Мераб Константинович Мамардашвили

— Но у вас есть универсальное измерение…

— В том-то и дело. Это универсальное измерение и есть состояние вот этого напряжения, вот в этом, в соотнесенности с этим ничто. Оно — универсально. Там лежит универсальность. В этом срезе мы все водной точке и одно — Я, Вы сегодня, Я, Вы и Цезарь несколько тысяч лет назад и так далее и так далее. Это вот — некоторое вечное настоящее. Если иметь в виду странную эту вечность, которая есть все время складывающееся и раскладывающееся состояние человека, вечно становящееся. Вот в этом измерении, которое есть измерение потенций, измерение возможного человека, а не того или иного человека, и лежит универсальность. А с другой стороны, без измерения возможного человека умирает реальный человек. Стоит снять, расплющить это измерение в известных измерениях — там, где есть наглядные и постижимые предметы, — стоит расплющить, и все, на следующем шагу мы обнаружим себя мертвыми и окружающее будет мертвым.

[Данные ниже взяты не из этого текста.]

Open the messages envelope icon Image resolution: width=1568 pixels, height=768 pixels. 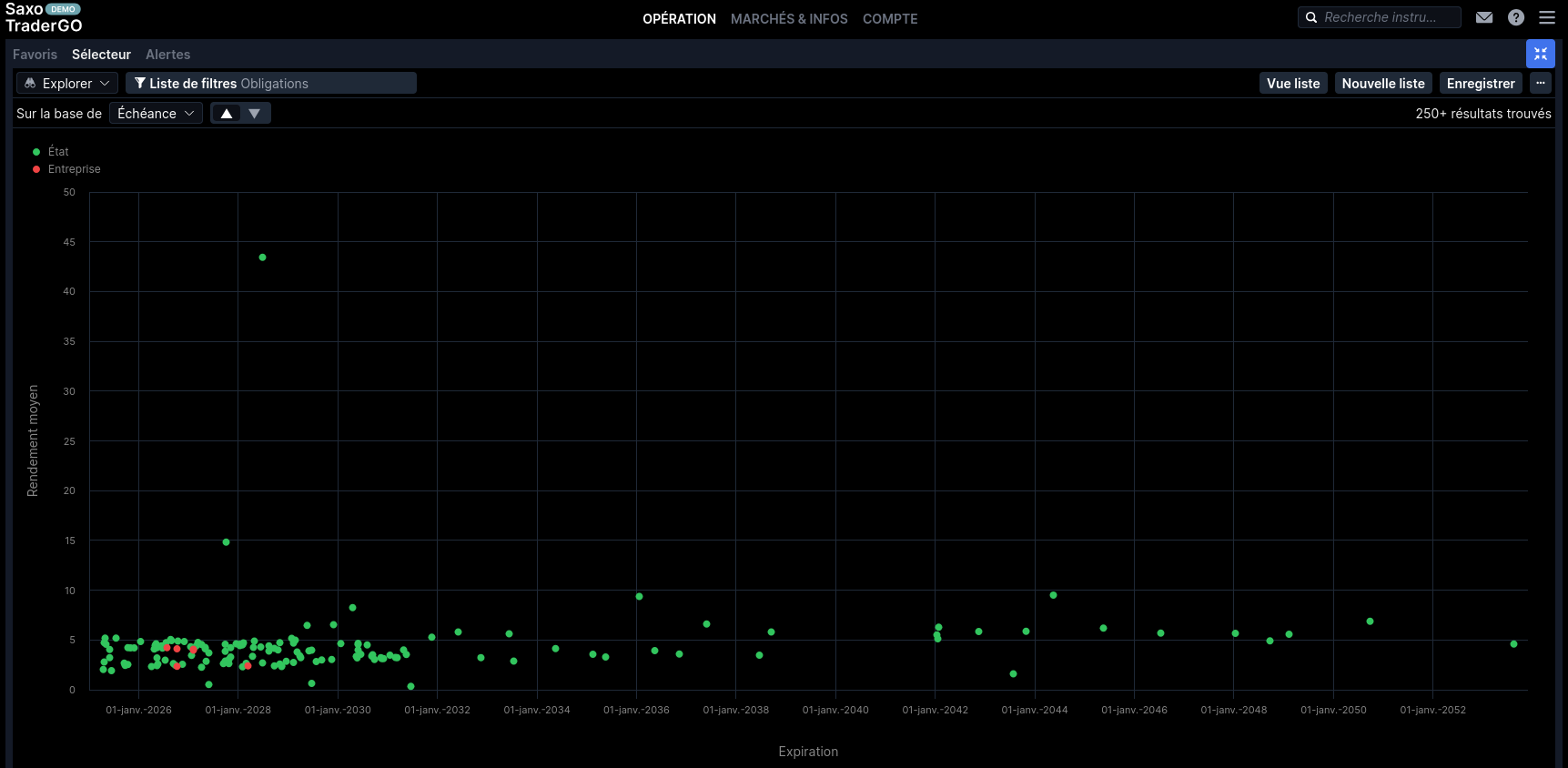(1484, 17)
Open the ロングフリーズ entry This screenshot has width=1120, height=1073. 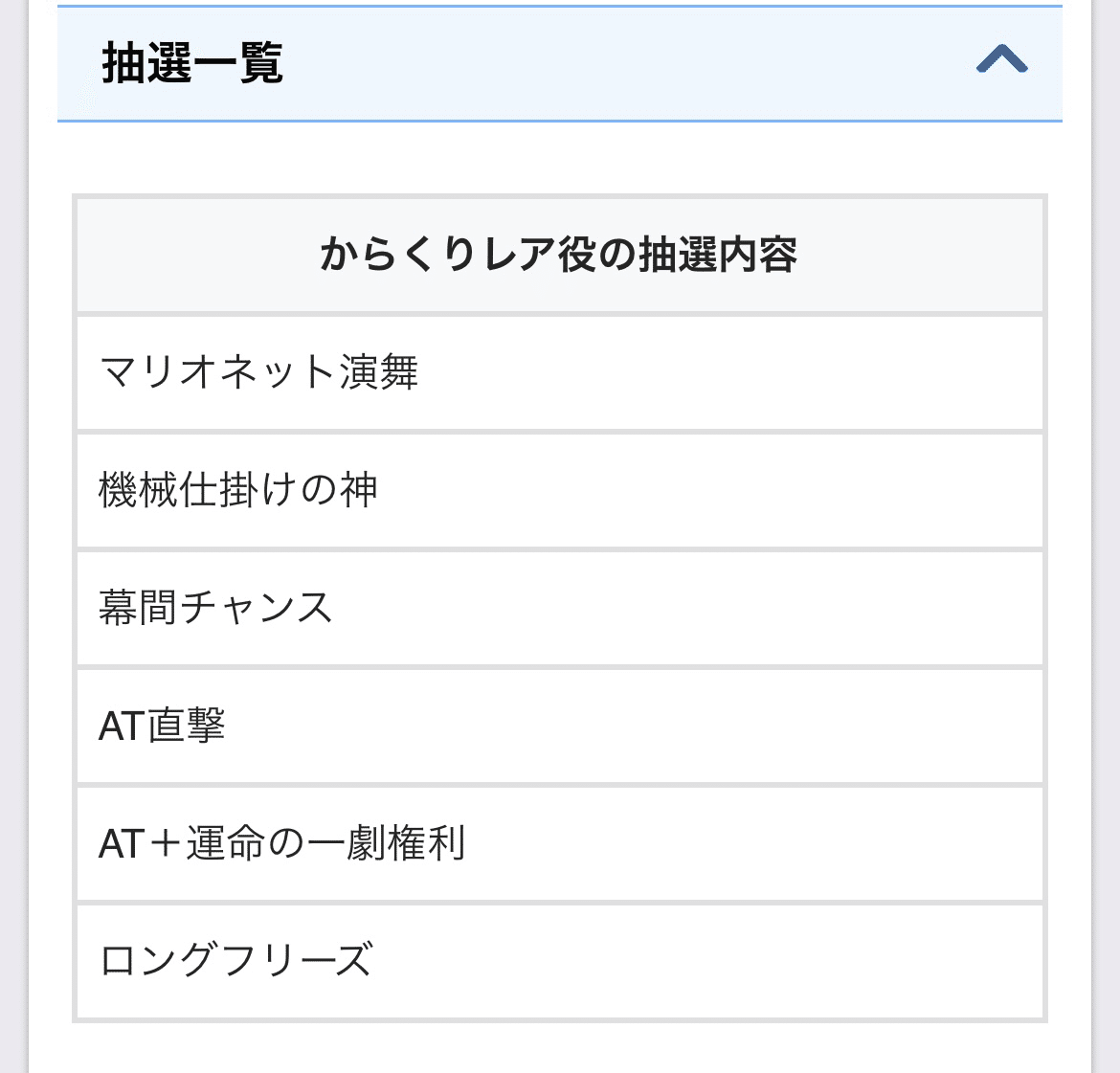point(560,962)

Так что с присоединением к себе Америк человечество как бы обрело полную энтелехию того, чем оно может быть и чем оно предназначено быть. Но, возможно, вся его история будет подвешенной и продолженной, бесконечно продолженной попыткой выполнения этой энтелехии, попыткой, никогда, естественно, внутри времени не завершаемой. Как в свое время Бердяев хорошо говорил, конец истории не есть точка самой истории и конец времени не есть часть самого времени. Другой срез. Во времени нет никакой вечности. Точно так же и эти не наглядные, не представимые предметы, те, которые мы не можем себе представить. И главное, мы не должны пытаться это делать, то есть не должны пытаться их материализовать. А если пытаемся, тогда мы просто язычники.

Они содержат необходимый люфт для культуры. Культура может образовываться только на этом основании.

Что я имею в виду? Я одним образом определил культуру в начале разговора, а сейчас мы другим образом культуру определим. Культура — это способность деяния и поведения в условиях неполного знания. То есть, когда я включаю нормальным для себя образом — не распадаясь от этого и не впадая в панику и бессилие или паралич, — включаю в принципе для меня непрослеживаемые до конца элементы. Ну, скажем, если я сею, культура земледелия существует тогда, когда я не пытаюсь органический акт самой земли, мною никогда не переживаемый, заместить логическим актом моего ума. Вот способность жить так есть культура. А бескультурье всегда оборачивается чем? Уничтожением земли, потому что будешь хотеть ею владеть в том смысле, чтобы она на каждом шагу делала то, что делал бы ты своим логическим актом.

Культура есть люфт вот этого универсального, которое не-представимо, не-видимо и так далее и так далее, но символически обозначено. Поэтому, если ты понимаешь символ, ты точно знаешь, о чем идет речь. Хотя сказать это невозможно, что ты точно знаешь. И когда есть этот люфт, тогда то, что возникает на нем в массовом виде, у массы людей на уровне социального поведения и социального быта и так далее, есть культура — умение жить на вулкане незнаемого, в ситуации неполного знания. И если ты культурный, ты не ожидаешь полноты знания — ты умеешь, способен (у тебя есть культура) действовать, совершать поступки в условиях неполного знания. Коммунистический эксперимент в России уничтожил культуру именно в этом смысле слова, потому что его носителям были непереносимы и враждебны все ситуации неполного знания, любая ситуация.